It's the time that we kill that keeps us alive...

ianjpage

i got a timing light if ya needs it (up the barn on sat?)

FUBAR

should be yeah, dunno if i'm driving or not...
It's the time that we kill that keeps us alive...

Roadkill

As mentioned, sounds like a mixture of fuel mix and Ignition timing.

It's wise to check your timing quite regular as it can "creep".

Many things effect it . . . . After removing the remains of my exhaust I found that the engine "popped" on heavy decelleration . . . . this was cured by re-setting the timing.

Now she sounds great - all the time.

Jamieg285

Quoting: Roadkill
After removing the remains of my exhaust I found that the engine "popped" on heavy decelleration


You ricer!!!

FUBAR

I think mine just needs tuning
I'd rather not fiddle with too much stuff but the timing check & a tweak of the idle mix is needed.
It's the time that we kill that keeps us alive...

Roadkill

Quoting: Jamieg285
You ricer!!!


Yup.


FUBAR

MOT Retest yesterday...

Passed ok... just
Talk about nit-pickey though he was going to fail it again because the adjustable steering column wobbled slightly in position!

Chris:  The handbrake 'fix' made only a tiny difference... just enough to *ahem* get away with an advisory notice

Still done & dusted for another year!

Good news though is that my mixture adjustment worked, went from circa 1500 Hc ppm to 527 Hc ppm   but the CO went up from 0.23% to 1.54%
It's the time that we kill that keeps us alive...

Roadkill

Good news on emissions, Mate.

Speak to me re. M.o.T next year and avoid all the hassle.

Incursus

Quoting: FUBAR
Chris: The handbrake 'fix' made only a tiny difference... just enough to *ahem* get away with an advisory notice


Well we can always tighten it more, not a problem.

FUBAR

Guys...

Just out of interest, these parts are all compatible & suitable aren't they...
(Summit Part Nos i'm afraid)

HOK-16767HKR     Y-Pipe
HOK-2460HKR       Headers
ARP-400-1101       Bolts

SUM-G1369          Heat Shield

Just thinking for a future shipment...
It's the time that we kill that keeps us alive...

FUBAR

It's the time that we kill that keeps us alive...

Jamieg285

Not had time to look.  What year/config is your car?

55starchief

If your gonna order engine parts can you ask andy for a price first rather than shipping straight from jegs.

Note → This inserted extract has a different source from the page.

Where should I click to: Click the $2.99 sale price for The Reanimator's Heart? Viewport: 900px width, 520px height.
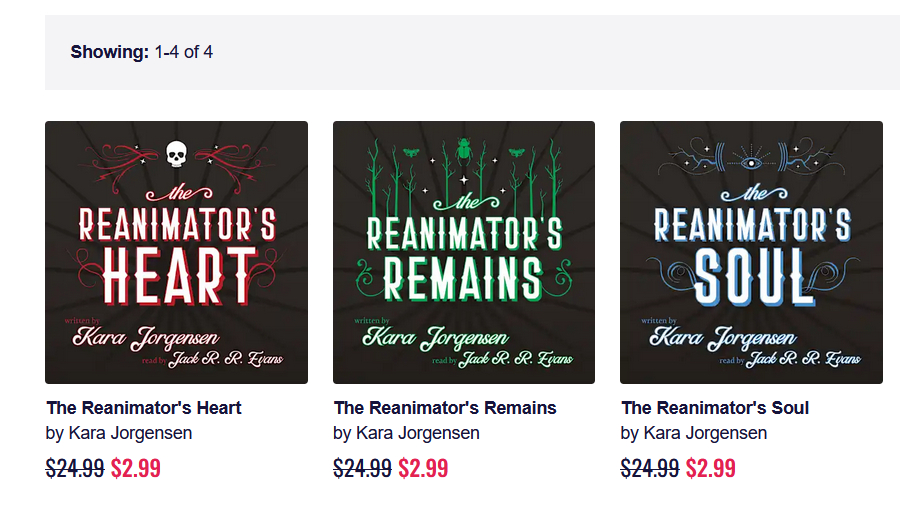pyautogui.click(x=136, y=468)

He can sometimes be a little cheaper and its nice to support him

FUBAR

I will do m8, at the moment i'm just window shopping with an Itchy Credit Card
It's the time that we kill that keeps us alive...

55starchief

Quoting: FUBAR
i'm just window shopping with an Itchy Credit Card


Thats a dangerous thing mate

FUBAR

Quoting: 55starchief
Thats a dangerous thing mate


Tell me about it! especially things like that which have been on the cards for ages and are a very good idea...
It's the time that we kill that keeps us alive...

Jamieg285

Quoting: FUBAR
HOK-16767HKR Y-Pipe
HOK-2460HKR Headers
ARP-400-1101 Bolts

SUM-G1369 Heat Shield



Headers and pipes look right, and Andy can probably get them for you (part numbers 16767 & 2460 will be the Hooker part no.s)

My personal preference with the header bolts is for internal hex, i.e. you need an allen key for them.  Some of the bolts will be so close the the tubes that you won't be able to get a socket on them, making a hand wrench the only option.  Spinning them in with the long end of the allen key, then tightening with the short is much easier.  From memory, they are 3/8 coarse, by about 1 inch long.  I have some at home which I could let you have one as a pattern to take to a bolt stockist if you want.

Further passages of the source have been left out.